Les contaré tres anécdotas en donde me he sentido realmente apabullada por el gentío.

  1. Escuchen esta ocurrencia: tomar el metro  línea 2/azul, que es el de la estación Zócalo,  el 15 de septiembre, con dos niñas de 6 y 8 años aproximadamente.  Yo tenía que reunirme con unos amigos en Indios Verdes para irnos de puente a Querétaro, y se me hizo muy fácil tomar el metro que me dejaba justo ahí.  Pero nunca pensé en esa barrera que es la estación metro Zócalo, que si ya de por sí no da tregua nunca, ahora imagínense cómo es eso con gente cargando banderitas, trompetas y lista para deschongarse como pocas veces en el año.

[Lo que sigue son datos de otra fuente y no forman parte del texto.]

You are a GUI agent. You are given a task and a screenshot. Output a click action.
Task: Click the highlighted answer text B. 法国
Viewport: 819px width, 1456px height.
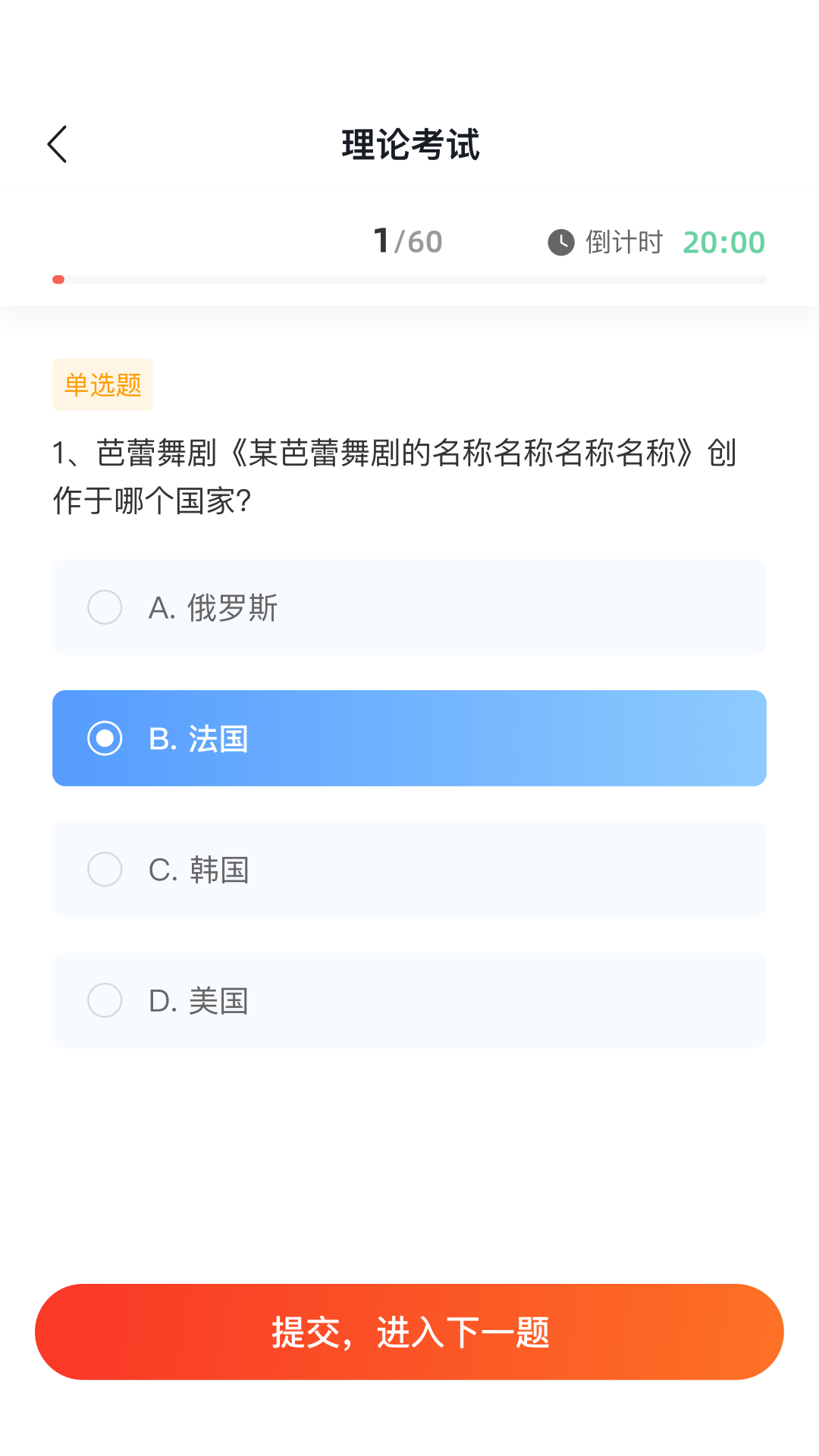(x=199, y=739)
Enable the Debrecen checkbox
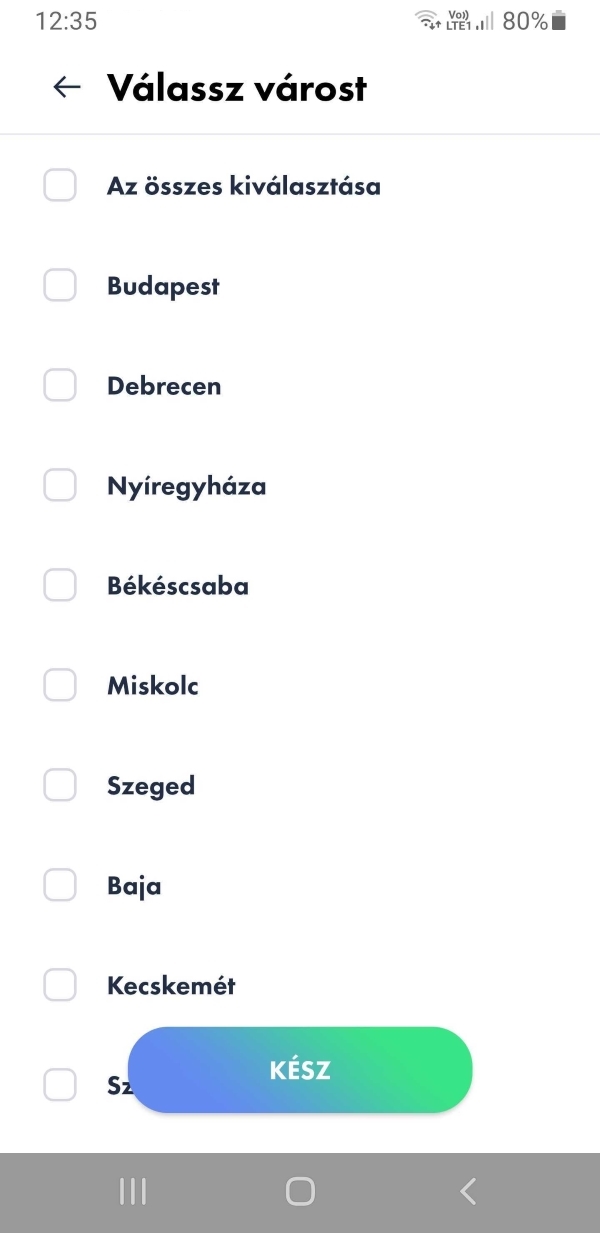Screen dimensions: 600x1233 pos(60,386)
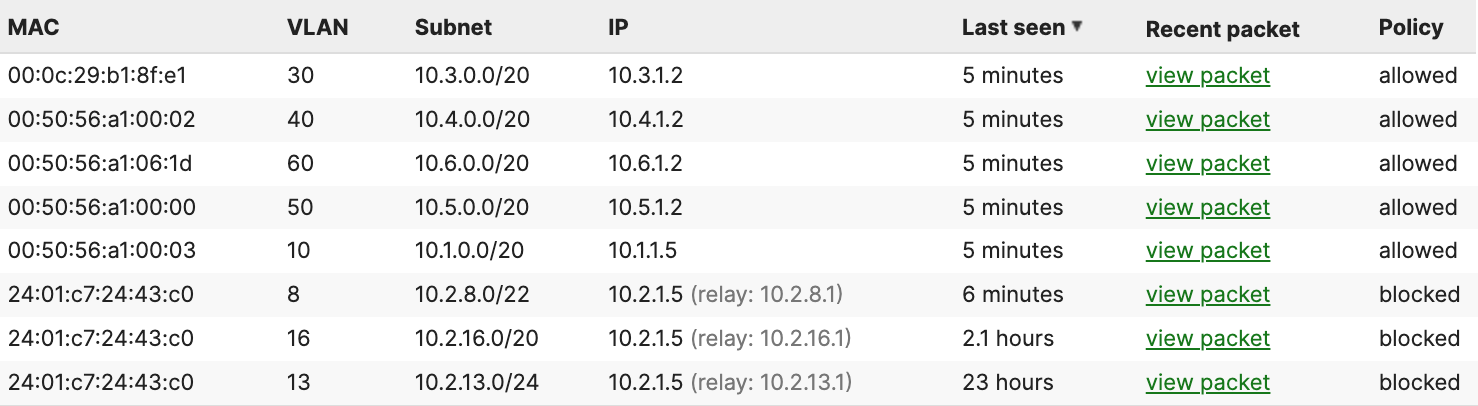
Task: Click the MAC column header
Action: 34,27
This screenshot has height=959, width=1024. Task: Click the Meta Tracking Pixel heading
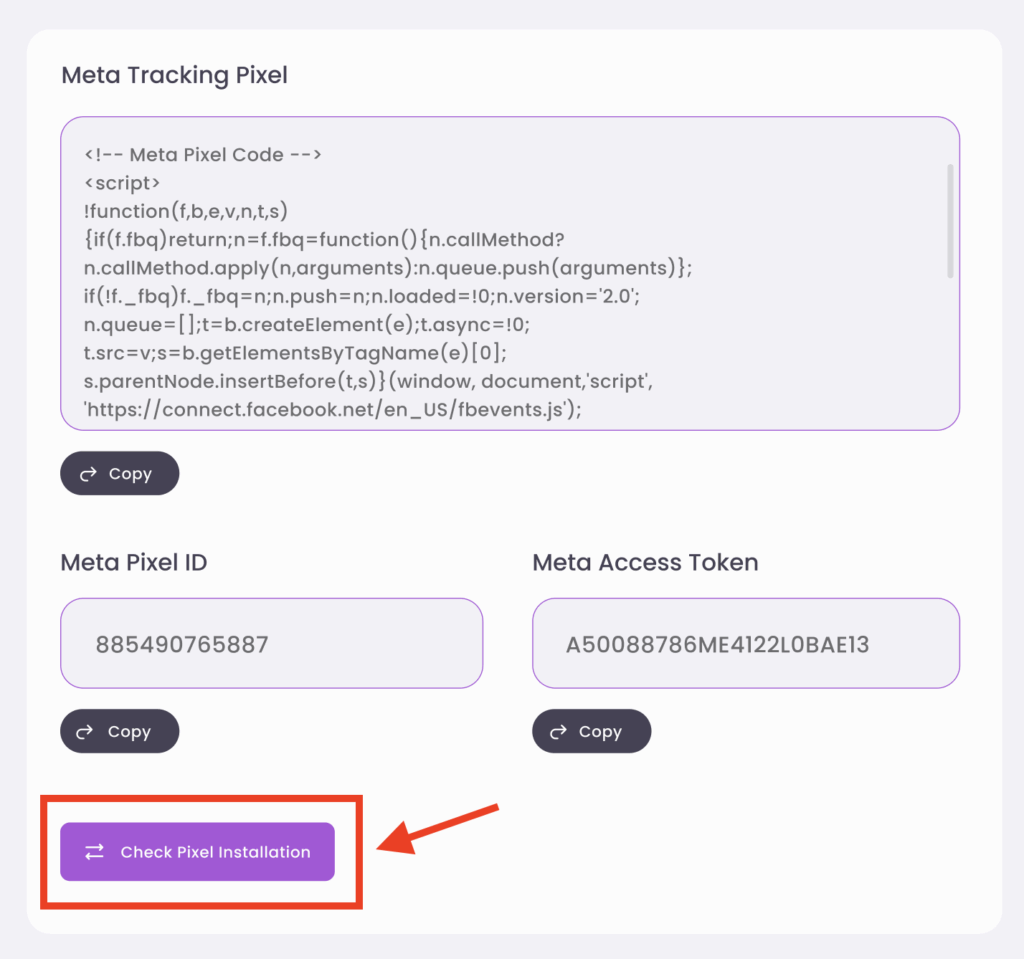coord(173,74)
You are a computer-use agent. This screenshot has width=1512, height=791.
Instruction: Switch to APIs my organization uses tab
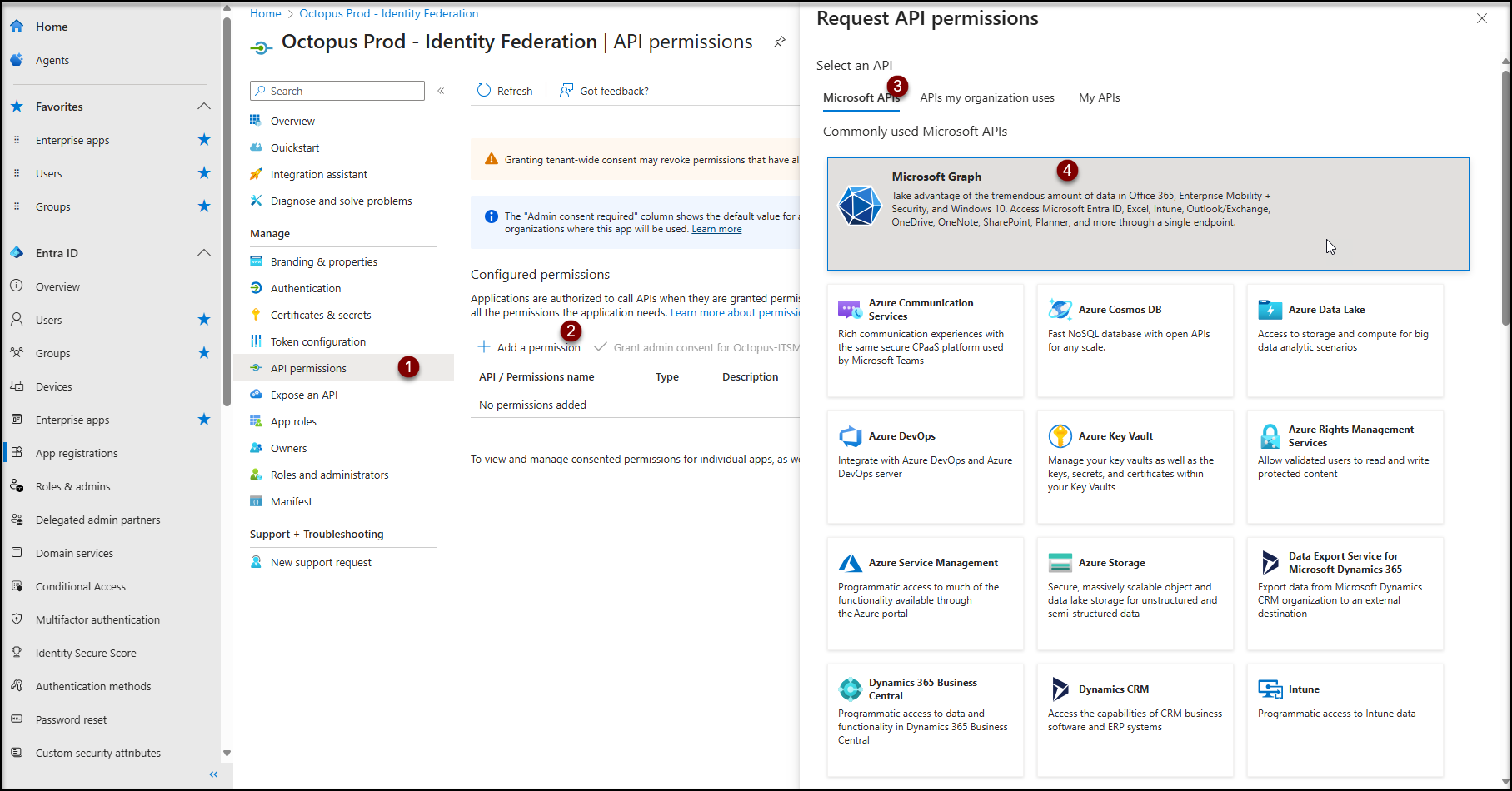click(986, 98)
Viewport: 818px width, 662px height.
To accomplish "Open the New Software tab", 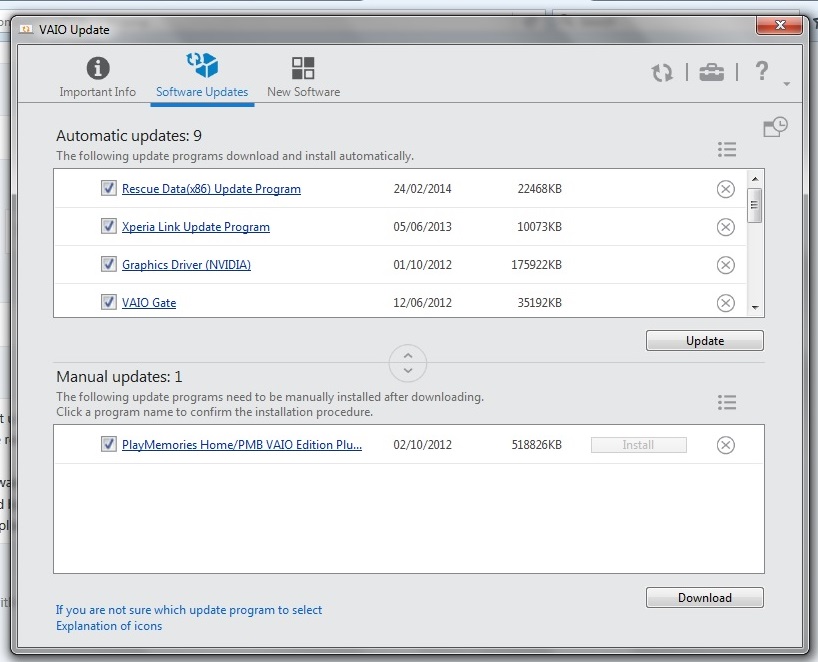I will 303,78.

Cuando me di cuenta de lo que había decidido, era muy tarde, ya estábamos en la estación San Antonio Abad y no había manera de dejar el vagón, todos entraban, nadie salía.  Nos tendríamos que esperar hasta la siguiente después del Zócalo, porque no íbamos a bajar en pleno centro del pachangón, ¿verdad?  “Solo Pino Suárez y Zócalo, hijitas,aguanten”. Les dije.  Pero no lo logramos. En Pino Suárez entró tanta gente que Ceci, que tenía un metro de altura, quedó apachurrada entre dos señores, ahogándose literalmente, mientras que la hebilla de uno se le enterraba en la nuca.  Creo que nunca he sufrido tanto por ella (ah, también cuando le dio  hipotermia en una tormenta de nieve, pero ésa es otra historia).  No sabía qué hacer, no había manera ya no digan de salirnos, ni siquiera de movernos un centímetro. Y yo le veía la cara.  Primero se le puso roja, y ya estaba pasando a morada cuando una señora que iba sentada la jaló del brazo con todas sus fuerzas y se la puso en sus piernas. Nunca he estado tan agradecida con alguien por salvar a mi hija (ah, sí, cuando todos los hombres de un vagón destrabaron a la misma Ceci de las puertas que la habían atrapado dejándola mitad adentro y mitad afuera).  Poco a poco Ceci volvió a recuperar su color, la gente se bajó en estampida en la estación Zócalo y nosotras tuvimos un poquito más de aire para respirar, aunque nuestras neuronas no volvieron a funcionar hasta mucho después, justo a tiempo para indicarnos que ya era la estación Hidalgo  y nos teníamos que bajar…¡Vivan los héroes de la Independencia!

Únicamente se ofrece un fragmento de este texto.